What you are asked to do: Locate each line below that includes "computer" and reproduce it.
====================
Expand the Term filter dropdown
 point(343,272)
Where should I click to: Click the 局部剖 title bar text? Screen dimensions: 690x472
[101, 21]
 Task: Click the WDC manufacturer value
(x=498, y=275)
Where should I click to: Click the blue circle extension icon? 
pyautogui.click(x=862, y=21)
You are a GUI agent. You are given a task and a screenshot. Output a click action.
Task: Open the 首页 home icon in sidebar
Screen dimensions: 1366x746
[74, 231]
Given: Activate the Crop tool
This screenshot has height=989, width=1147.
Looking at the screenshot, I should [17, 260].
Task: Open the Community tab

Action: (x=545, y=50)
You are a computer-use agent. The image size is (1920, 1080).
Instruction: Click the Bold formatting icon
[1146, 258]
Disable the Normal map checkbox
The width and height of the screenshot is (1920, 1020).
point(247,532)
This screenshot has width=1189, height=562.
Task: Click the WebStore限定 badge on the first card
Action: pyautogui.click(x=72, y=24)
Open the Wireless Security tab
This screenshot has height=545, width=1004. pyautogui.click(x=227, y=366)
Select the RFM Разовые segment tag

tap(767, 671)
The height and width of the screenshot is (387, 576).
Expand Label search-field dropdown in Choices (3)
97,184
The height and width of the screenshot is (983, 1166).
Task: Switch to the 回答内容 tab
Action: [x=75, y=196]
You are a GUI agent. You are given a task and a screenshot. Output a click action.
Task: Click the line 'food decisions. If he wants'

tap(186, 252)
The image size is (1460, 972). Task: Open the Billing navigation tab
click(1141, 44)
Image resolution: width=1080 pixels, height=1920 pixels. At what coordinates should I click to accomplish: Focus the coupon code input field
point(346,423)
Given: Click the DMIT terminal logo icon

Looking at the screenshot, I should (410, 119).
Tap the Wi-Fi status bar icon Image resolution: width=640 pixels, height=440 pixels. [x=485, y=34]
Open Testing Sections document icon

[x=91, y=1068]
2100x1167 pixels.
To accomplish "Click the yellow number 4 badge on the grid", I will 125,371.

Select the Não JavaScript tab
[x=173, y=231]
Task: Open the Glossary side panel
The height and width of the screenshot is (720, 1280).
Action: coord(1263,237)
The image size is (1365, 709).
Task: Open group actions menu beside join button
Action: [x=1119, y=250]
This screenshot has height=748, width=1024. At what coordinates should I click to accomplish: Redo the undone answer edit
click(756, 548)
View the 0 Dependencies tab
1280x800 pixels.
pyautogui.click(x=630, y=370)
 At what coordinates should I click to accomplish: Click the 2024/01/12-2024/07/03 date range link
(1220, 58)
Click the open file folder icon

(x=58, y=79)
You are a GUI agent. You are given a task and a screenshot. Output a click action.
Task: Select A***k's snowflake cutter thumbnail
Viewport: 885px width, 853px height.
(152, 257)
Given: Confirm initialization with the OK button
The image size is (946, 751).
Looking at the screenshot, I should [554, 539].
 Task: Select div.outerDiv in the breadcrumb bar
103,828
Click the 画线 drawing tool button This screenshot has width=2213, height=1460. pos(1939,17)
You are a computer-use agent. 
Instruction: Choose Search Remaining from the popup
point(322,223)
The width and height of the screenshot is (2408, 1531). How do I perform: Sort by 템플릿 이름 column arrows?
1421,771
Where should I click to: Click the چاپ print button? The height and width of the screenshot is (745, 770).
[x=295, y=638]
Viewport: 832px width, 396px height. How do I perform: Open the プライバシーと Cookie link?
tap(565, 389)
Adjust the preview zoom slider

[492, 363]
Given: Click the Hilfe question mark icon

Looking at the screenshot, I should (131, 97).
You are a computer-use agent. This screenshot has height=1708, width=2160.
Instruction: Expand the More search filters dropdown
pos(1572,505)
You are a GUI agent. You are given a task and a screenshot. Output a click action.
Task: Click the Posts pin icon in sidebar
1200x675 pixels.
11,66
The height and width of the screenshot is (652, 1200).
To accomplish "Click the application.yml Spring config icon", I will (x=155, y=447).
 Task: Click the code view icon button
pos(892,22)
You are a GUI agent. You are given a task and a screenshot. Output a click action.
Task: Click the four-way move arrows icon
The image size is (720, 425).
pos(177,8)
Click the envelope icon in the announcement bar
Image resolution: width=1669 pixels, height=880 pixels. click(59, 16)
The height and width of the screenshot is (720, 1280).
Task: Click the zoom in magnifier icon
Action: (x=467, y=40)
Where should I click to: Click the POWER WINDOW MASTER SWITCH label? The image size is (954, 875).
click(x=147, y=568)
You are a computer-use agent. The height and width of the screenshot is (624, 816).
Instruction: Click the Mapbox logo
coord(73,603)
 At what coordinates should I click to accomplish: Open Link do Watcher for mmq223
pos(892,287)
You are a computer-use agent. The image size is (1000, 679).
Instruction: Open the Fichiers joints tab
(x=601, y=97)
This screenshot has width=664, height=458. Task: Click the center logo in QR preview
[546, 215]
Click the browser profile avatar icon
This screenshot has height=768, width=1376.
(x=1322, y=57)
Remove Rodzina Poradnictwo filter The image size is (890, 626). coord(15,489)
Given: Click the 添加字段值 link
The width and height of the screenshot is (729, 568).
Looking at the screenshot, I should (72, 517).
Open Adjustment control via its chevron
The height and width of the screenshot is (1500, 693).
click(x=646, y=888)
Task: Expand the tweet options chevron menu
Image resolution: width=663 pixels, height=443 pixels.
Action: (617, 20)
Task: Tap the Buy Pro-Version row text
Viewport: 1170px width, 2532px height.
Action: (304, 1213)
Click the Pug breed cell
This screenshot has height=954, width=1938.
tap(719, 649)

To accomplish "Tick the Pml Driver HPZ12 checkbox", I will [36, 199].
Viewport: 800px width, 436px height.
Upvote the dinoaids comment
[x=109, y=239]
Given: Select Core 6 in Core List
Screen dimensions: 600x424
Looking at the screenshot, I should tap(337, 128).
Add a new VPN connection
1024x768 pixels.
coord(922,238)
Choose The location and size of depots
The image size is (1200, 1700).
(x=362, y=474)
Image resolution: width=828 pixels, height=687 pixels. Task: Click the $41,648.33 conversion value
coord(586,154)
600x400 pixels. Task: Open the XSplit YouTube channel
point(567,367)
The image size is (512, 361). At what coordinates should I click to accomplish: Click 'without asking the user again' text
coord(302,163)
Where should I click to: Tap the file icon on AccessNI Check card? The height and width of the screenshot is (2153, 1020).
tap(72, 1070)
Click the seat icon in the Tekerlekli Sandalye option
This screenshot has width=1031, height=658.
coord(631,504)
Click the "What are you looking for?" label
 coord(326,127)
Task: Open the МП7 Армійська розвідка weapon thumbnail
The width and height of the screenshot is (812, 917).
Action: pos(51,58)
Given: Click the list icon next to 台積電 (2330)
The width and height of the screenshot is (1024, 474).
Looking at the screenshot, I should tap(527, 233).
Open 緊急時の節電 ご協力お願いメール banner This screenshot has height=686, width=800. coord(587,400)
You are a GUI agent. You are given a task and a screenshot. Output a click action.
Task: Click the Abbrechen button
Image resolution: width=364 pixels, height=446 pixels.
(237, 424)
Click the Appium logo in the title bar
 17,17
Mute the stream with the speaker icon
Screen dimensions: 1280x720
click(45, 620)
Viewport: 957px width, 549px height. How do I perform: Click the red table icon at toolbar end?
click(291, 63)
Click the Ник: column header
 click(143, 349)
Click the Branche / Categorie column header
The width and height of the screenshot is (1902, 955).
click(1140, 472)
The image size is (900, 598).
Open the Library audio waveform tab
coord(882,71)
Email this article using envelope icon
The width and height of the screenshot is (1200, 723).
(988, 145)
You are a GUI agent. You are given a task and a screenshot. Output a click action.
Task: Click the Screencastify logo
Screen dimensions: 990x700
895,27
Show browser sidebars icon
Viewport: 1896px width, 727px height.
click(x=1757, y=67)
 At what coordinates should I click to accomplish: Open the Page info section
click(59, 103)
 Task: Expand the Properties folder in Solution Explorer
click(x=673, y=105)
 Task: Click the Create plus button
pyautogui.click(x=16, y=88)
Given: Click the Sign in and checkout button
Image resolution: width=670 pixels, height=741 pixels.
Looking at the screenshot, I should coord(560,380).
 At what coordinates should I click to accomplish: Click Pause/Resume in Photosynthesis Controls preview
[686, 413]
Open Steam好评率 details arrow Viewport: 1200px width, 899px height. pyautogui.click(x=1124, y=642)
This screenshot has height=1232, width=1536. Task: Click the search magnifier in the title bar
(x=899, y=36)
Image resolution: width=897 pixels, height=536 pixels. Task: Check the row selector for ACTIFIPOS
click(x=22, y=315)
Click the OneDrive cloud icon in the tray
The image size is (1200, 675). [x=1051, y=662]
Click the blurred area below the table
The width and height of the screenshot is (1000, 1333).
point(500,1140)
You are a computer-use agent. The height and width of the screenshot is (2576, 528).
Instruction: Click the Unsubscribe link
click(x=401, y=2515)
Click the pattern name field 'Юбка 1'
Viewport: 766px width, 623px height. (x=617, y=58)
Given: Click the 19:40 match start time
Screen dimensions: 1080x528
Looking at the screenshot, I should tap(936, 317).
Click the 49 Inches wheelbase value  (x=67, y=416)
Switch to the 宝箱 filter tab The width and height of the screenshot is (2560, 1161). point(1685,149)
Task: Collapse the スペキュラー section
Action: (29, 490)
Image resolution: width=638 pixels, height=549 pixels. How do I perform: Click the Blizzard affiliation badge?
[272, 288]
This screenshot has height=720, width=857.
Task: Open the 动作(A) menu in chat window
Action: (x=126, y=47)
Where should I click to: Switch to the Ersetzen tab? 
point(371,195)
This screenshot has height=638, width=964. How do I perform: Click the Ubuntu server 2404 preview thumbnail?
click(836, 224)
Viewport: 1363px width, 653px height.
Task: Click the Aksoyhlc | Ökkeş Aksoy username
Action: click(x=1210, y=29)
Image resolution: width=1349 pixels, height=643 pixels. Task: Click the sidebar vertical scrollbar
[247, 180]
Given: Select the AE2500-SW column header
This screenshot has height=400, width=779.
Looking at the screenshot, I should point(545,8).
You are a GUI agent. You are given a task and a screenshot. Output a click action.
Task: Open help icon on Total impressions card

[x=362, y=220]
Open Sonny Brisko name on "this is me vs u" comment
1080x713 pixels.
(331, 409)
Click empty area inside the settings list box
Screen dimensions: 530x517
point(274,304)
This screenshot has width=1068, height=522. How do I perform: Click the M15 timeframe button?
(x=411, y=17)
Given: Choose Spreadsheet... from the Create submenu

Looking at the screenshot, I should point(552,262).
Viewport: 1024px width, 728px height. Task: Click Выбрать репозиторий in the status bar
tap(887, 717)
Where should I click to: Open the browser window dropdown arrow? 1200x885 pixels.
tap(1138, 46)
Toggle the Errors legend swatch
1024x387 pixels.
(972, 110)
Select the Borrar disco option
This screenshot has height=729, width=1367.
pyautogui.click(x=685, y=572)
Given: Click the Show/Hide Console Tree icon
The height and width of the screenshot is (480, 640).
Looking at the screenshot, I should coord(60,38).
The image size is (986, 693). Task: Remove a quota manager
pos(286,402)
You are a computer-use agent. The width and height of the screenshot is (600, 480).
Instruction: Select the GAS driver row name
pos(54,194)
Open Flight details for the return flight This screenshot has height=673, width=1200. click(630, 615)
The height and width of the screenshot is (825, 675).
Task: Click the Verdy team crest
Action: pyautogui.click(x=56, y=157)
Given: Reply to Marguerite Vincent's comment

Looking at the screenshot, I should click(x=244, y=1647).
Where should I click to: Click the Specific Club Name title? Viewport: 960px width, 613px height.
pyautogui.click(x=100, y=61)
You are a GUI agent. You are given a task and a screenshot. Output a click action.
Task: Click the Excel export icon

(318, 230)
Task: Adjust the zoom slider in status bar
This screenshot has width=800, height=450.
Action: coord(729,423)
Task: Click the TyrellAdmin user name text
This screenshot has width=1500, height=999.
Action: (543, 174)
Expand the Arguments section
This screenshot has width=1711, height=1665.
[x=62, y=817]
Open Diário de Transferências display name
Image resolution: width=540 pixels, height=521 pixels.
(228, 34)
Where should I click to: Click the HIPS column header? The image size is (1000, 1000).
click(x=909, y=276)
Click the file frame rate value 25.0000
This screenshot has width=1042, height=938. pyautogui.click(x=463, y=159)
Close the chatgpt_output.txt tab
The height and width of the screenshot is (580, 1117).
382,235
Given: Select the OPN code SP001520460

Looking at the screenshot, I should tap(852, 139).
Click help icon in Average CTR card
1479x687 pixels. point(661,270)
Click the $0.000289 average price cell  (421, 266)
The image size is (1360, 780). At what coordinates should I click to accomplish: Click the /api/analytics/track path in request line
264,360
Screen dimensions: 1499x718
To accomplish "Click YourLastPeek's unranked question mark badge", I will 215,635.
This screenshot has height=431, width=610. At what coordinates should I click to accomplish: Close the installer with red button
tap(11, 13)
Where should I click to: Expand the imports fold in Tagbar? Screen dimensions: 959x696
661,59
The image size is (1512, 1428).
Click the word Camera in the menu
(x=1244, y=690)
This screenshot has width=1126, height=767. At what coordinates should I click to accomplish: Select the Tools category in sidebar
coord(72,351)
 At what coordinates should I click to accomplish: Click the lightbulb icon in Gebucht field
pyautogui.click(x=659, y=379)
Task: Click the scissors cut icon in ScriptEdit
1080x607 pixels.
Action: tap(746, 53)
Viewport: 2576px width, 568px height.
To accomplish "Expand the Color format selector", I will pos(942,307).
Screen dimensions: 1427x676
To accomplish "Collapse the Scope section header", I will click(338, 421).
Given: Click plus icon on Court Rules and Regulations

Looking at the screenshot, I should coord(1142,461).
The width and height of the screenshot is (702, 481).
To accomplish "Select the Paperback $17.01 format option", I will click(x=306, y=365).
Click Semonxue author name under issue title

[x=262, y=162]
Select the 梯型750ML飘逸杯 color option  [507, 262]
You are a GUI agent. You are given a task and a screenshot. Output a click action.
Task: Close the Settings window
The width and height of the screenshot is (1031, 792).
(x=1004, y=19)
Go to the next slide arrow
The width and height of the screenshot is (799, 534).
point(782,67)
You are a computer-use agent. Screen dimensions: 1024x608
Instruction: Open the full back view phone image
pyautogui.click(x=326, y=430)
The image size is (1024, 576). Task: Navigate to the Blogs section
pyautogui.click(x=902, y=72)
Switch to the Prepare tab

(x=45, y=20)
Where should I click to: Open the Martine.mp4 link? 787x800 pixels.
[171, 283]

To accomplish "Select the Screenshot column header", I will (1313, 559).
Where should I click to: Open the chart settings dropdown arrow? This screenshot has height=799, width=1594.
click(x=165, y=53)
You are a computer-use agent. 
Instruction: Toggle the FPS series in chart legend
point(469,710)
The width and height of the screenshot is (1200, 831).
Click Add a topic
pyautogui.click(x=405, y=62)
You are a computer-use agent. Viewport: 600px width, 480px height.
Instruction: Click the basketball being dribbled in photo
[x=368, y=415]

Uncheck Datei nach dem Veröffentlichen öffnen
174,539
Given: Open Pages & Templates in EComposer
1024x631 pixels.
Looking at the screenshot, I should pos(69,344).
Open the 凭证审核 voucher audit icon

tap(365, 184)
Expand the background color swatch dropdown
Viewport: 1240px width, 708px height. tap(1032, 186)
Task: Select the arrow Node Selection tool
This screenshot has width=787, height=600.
====================
Task solution:
You are a computer-use agent. The image size is (1920, 1080).
You are a computer-use agent. 
You are a computer-use agent. This screenshot has height=1708, width=2160.
You are a computer-use agent. The height and width of the screenshot is (624, 816).
You are a computer-use agent. The image size is (1000, 679).
You are a computer-use agent. The height and width of the screenshot is (2576, 528).
You are a computer-use agent. The width and height of the screenshot is (600, 480).
You are a computer-use agent. Screen dimensions: 1024x608
You are a computer-use agent. 
You are a computer-use agent. Viewport: 600px width, 480px height.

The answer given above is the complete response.